#### PROBLEMS TO WORK ON:
a – In the letters to the editor, how long did the 83-year-old woman wait before she was escorted to a bed?
b – Pick up the letters to the editor after their final sentence and carry the writing forward.
*** QUOTED PASSAGE ***
OPINION | LETTERS TO THE EDITOR: Get the words right | Waiting in emergency | Not good time for all

Get the words right

A little semantics: Abortion, "kill a baby" and murder are used a lot with pregnancies. Let's be precise. A doc gets up in the morning and says, "I am going to terminate a pregnancy this morning." He didn't get up and say, "I am going to kill a baby today." He has no interest in killing the baby. Would he perform the abortion without killing the baby if he could? Most assuredly, without question. The baby is collateral damage (very bad way to describe a life).

An analogy: You get up in the morning and say, "I am going to have some scrambled eggs." You didn't get up in the morning and say, "I am going to break some eggshells." I don't believe you have any interest in breaking shells. They are just collateral damage.

There are placards or big signs in street demonstrations that say "Murderer." Not quite; murder is determined by the courts only after a person is convicted of the crime of murder.

Let's get it right.



Waiting in emergency

Recently, my wife, an 83-year-old lady, fell, striking her head on a side table, causing a significant knot. As a precaution, we went to the emergency department of Baptist Health in North Little Rock to ensure that she didn't have a brain bleed or other serious injury. Within 30 minutes a CT scan was performed and she was instructed to wait in the admissions area for the availability of a bed. After six hours she was escorted to a bed in a hallway, seen by the doctor for less than 10 minutes, told that the CT scan revealed no problems, to take Tylenol for pain, use an ice pack to reduce swelling, and sent home.

I fully understand and appreciate the triage concept where the more seriously ill are treated first; however, I believe common sense should be incorporated as well. One would surmise that a serious head wound would rank rather high on the list and that a qualified professional would review the CT scan immediately. Although, thankfully, hers was not serious, it seems logical that she could have been informed and released without having to wait the long period given the insignificant time required to utilize a room and see the doctor. Such action would have been inconsequential for at least 90 percent of patients seen before her.
*** End of QUOTED PASSAGE ***
*** SOURCE INFORMATION ***
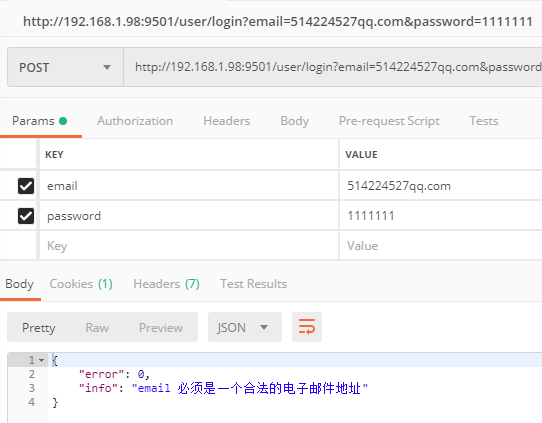542x423 pixels.
Task: Select the request Body tab
Action: coord(295,121)
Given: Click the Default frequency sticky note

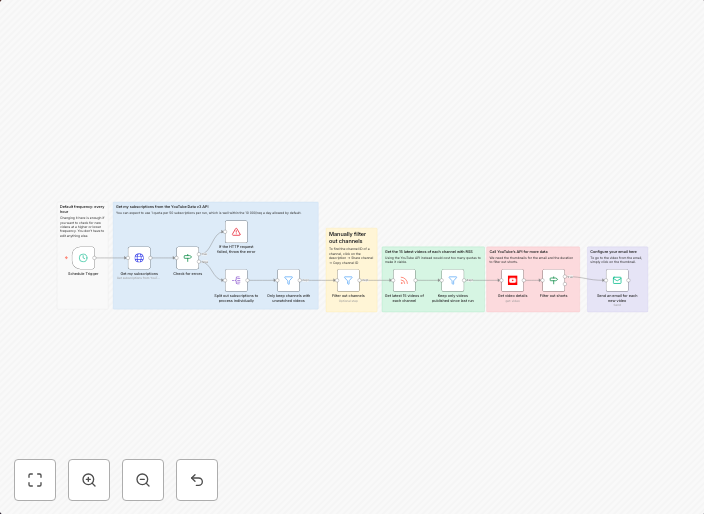Looking at the screenshot, I should click(x=81, y=222).
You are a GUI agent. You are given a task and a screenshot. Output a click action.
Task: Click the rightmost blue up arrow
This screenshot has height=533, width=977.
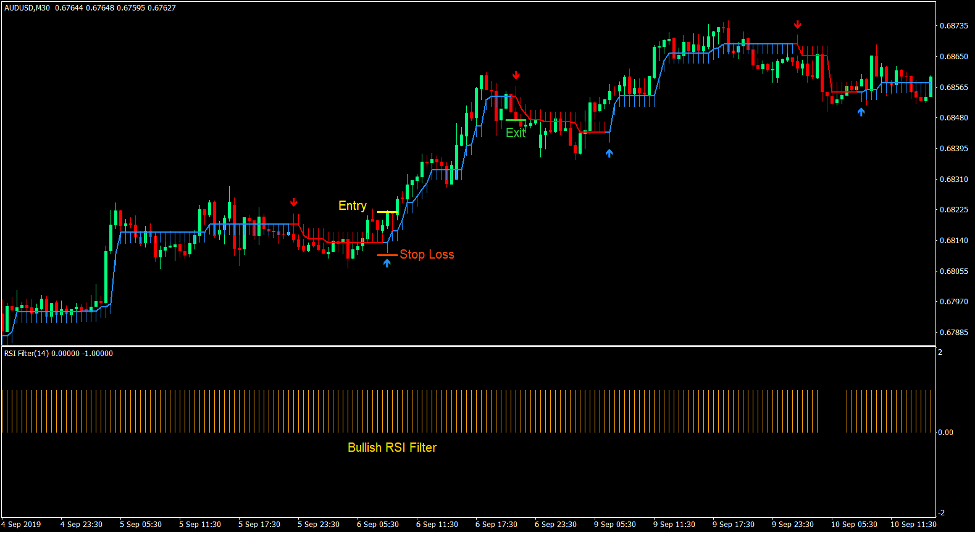click(861, 112)
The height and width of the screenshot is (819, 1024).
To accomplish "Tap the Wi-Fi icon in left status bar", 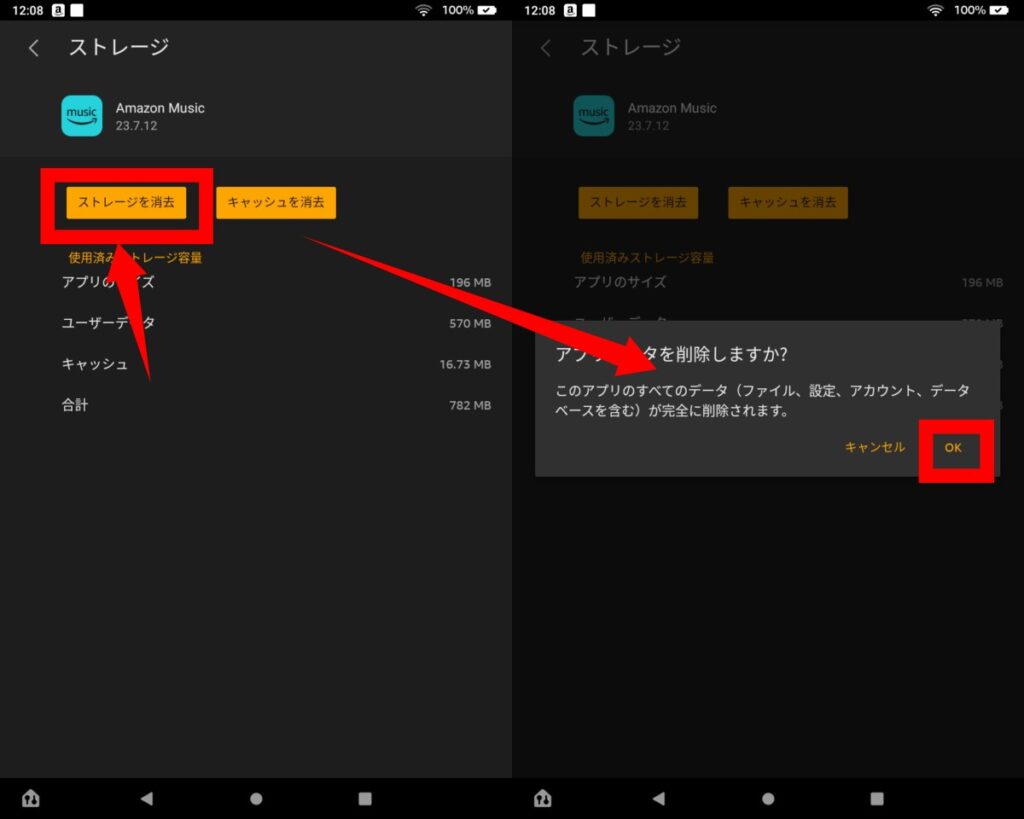I will [x=424, y=10].
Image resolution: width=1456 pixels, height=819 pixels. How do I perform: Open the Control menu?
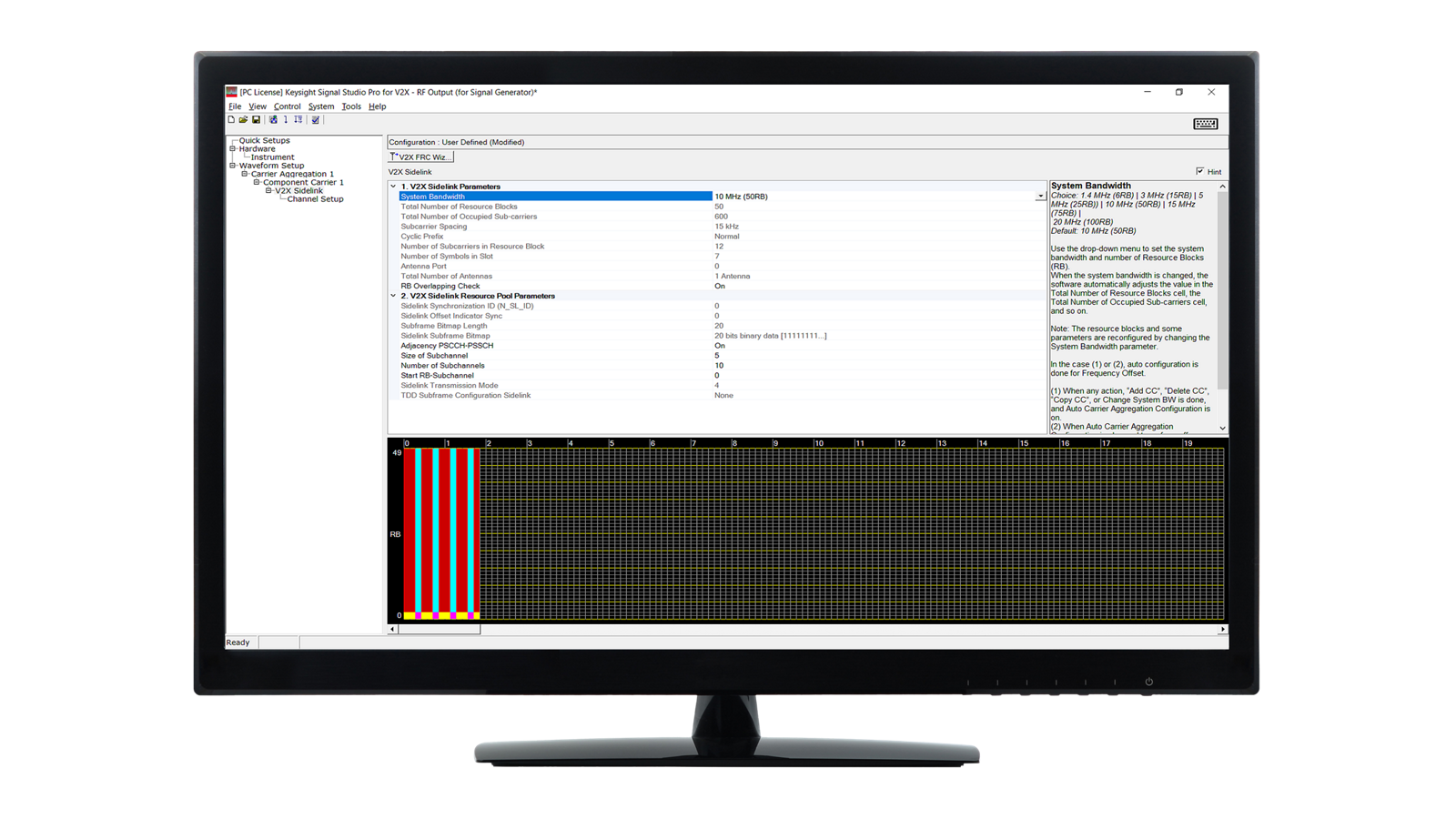tap(287, 106)
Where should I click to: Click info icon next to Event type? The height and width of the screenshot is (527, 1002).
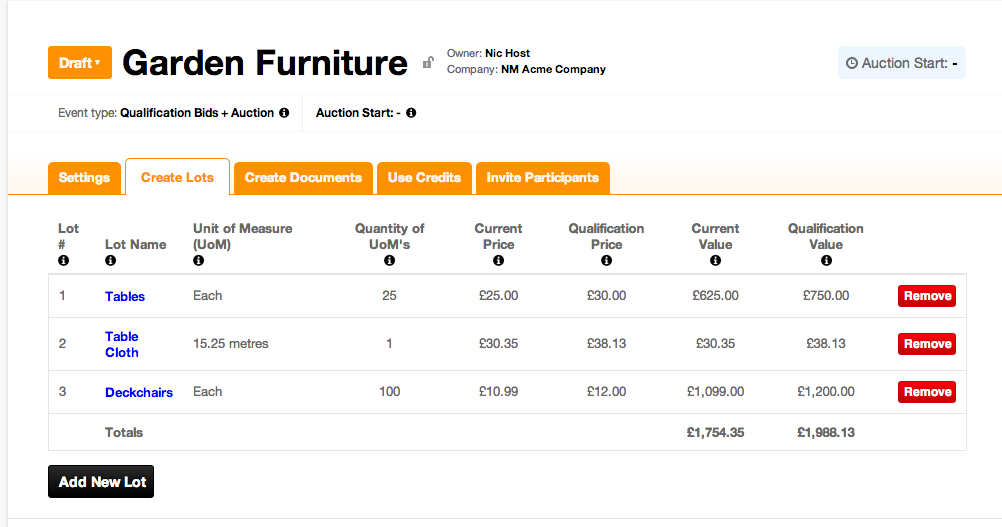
*** End of SOURCE INFORMATION ***
#### OUTPUTS IN ORDER:
a – Six hours.

b –
But wait, that would require some common sense, or "horse sense," as my dad called it, something infrequently seen in today's society!



Not good time for all

Mr. Jack Mayberry, I think your letter in the Voices page would have been very different had you been born an African American or Mexican American or Native American or any of the many other groups of people who are probably not as nostalgic for the days when prejudices and discrimination were rampant and even sanctioned in our country.



It's all neat and tidy

I am no biblical scholar. But from time to time my memorized Sunday School Bible verses resonate with current events, such as a report of lost Medicaid health insurance for 25,000 fellow Arkansans who just happen to be children. That is half of annual births statewide, or the pupils in 1,000 elementary classrooms. The following quote came to mind.

"Shed no blood, but cast him [Joseph] into this pit that is in the wilderness, and lay no hand upon him. ... And they took him, and cast him into a pit."

Bloodless hands, disappearing children. All neat and tidy. Amen.


Little Rock

Raises are affordable

In regard to your editorial of Sept. 18, you criticized the UAW for making what you consider to be unreasonable demands that the auto companies and the country cannot afford. You either deliberately or conveniently ignored one of the key reasons that the UAW is making these demands: the outrageous, obscene and completely unjustified amounts of money that the auto companies are paying their executives.

Executive pay has increased at least 40 percent over recent years, a much higher increase than the workers have received. Some executives at GM and Ford are receiving more than $20 million per year. If the auto companies can afford to give their executives 40 percent pay increases and compensation of more than $20 million, then they darn sure can afford to pay their workers a lot more than they are making now.

And as for your statement that car prices have increased a lot in recent years and increased worker salaries will increase prices again, well, it seems clear that one reason that car prices have increased is because the executives passed on their salary increases to consumers. But company management does not have to pay for increased worker salaries by increasing car prices; instead, they can easily pay workers more by paying themselves less.

So please stop with such foolish statements about how the companies and the country can't afford to pay workers more because clearly we can. It's like how here in Arkansas we constantly hear that we can't afford to pay teachers more or put more money into our schools but we can darn sure afford anything we want for school sports programs.



Rather open about it

Saw a photo of North Korean leader Kim Jong Un returning home on Sunday, waving from his train after concluding a trip to Russia's Far East. Hmmm, he doesn't seem to be worried about who knows about his comings and goings.